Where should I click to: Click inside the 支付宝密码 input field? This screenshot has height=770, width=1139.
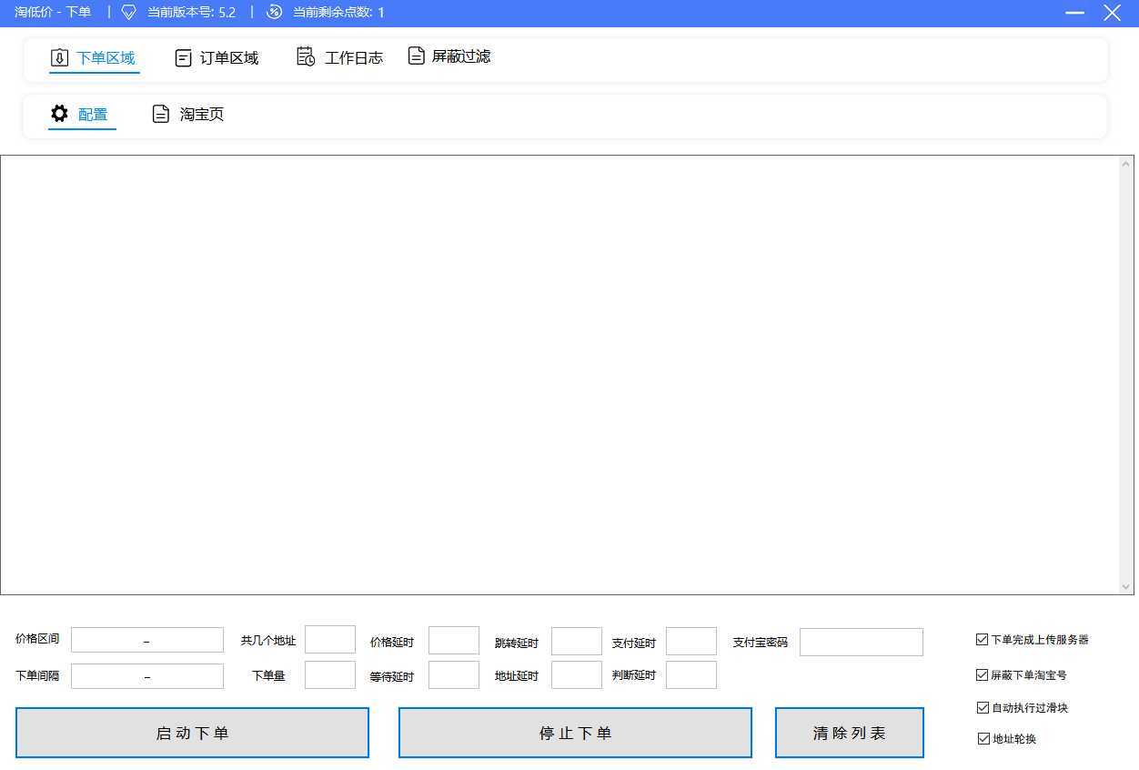[861, 642]
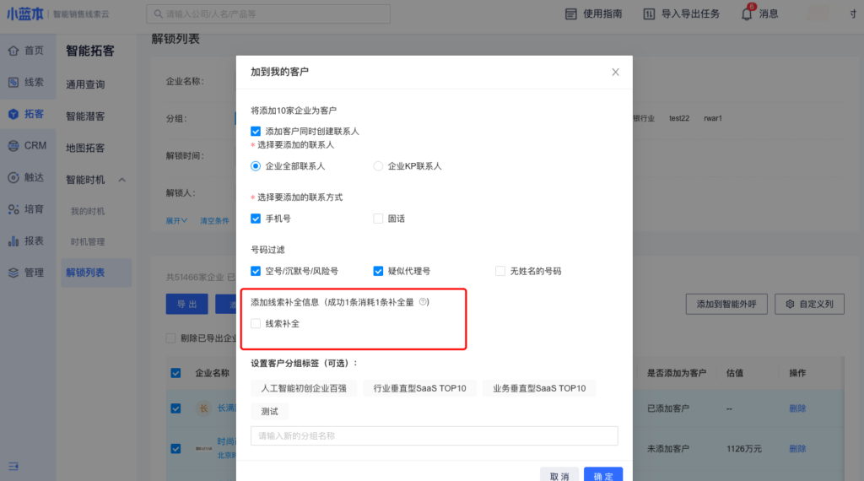Viewport: 864px width, 481px height.
Task: Select the CRM globe icon
Action: (x=14, y=146)
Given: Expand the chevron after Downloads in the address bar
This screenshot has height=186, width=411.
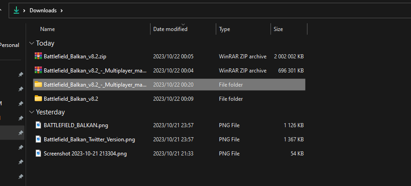Looking at the screenshot, I should coord(62,10).
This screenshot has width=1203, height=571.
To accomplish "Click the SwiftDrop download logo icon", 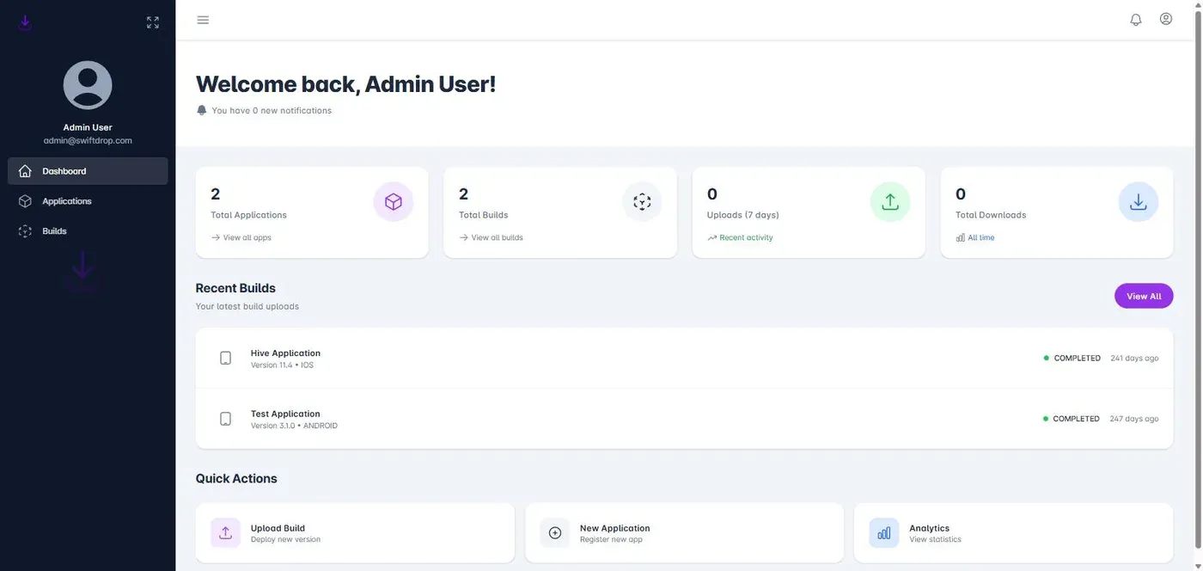I will (25, 21).
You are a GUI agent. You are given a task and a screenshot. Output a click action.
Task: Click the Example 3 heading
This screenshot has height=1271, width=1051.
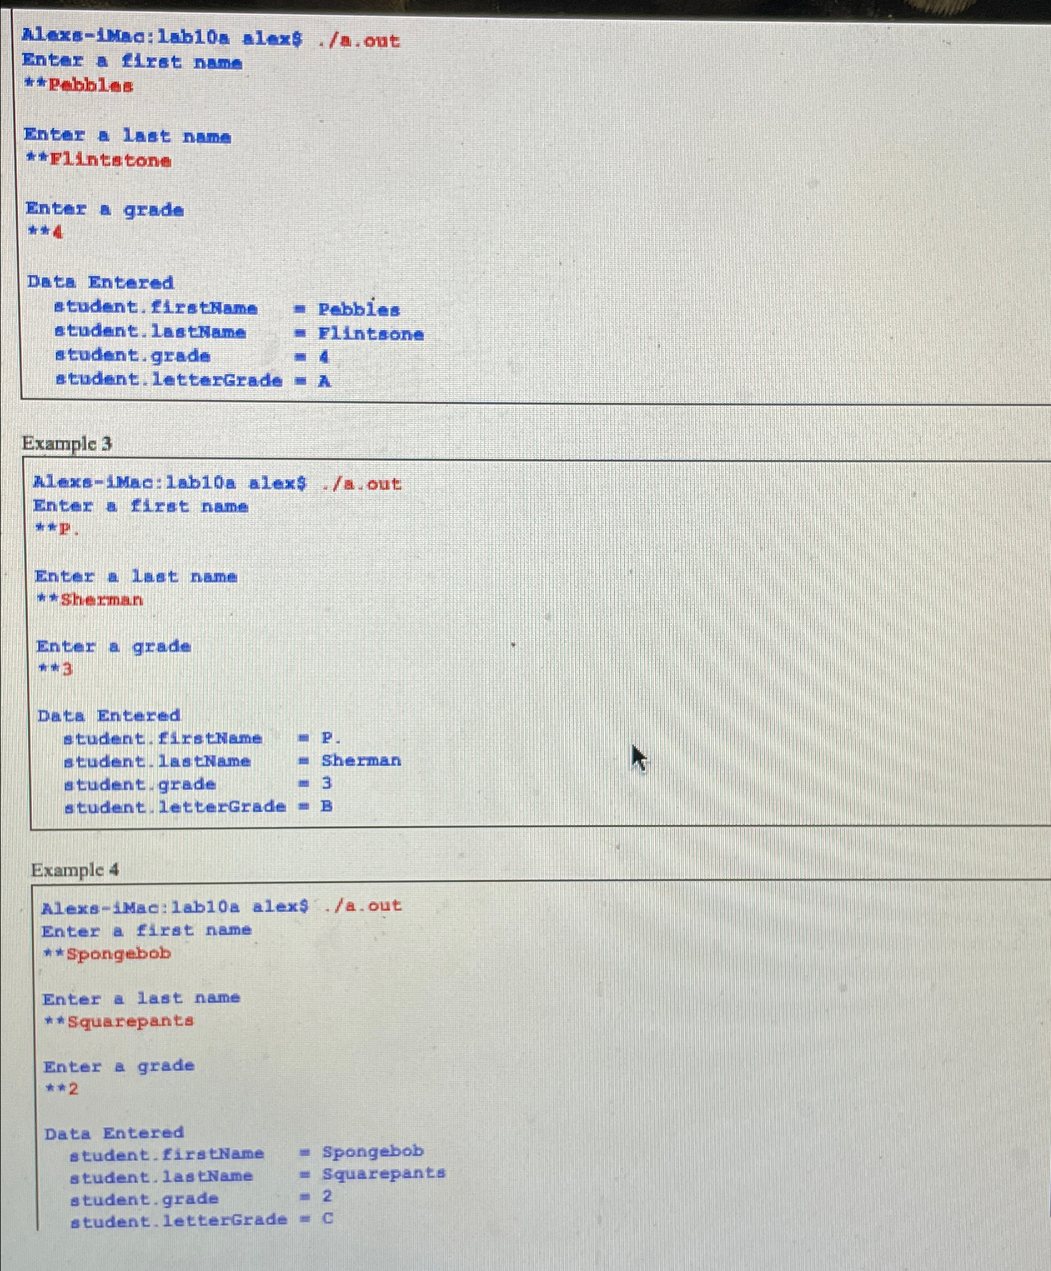[x=66, y=443]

-*-

▸ EXERCISE DETAILS:
List each line of the records that contains the word "This", copying every such line in full.

▸ ANSWER TO THE TASK:
Where should I click to: Click inside the 支付宝密码 input field? This screenshot has height=770, width=1139.
This screenshot has height=186, width=411.
This screenshot has width=1203, height=571.
This screenshot has height=1271, width=1051.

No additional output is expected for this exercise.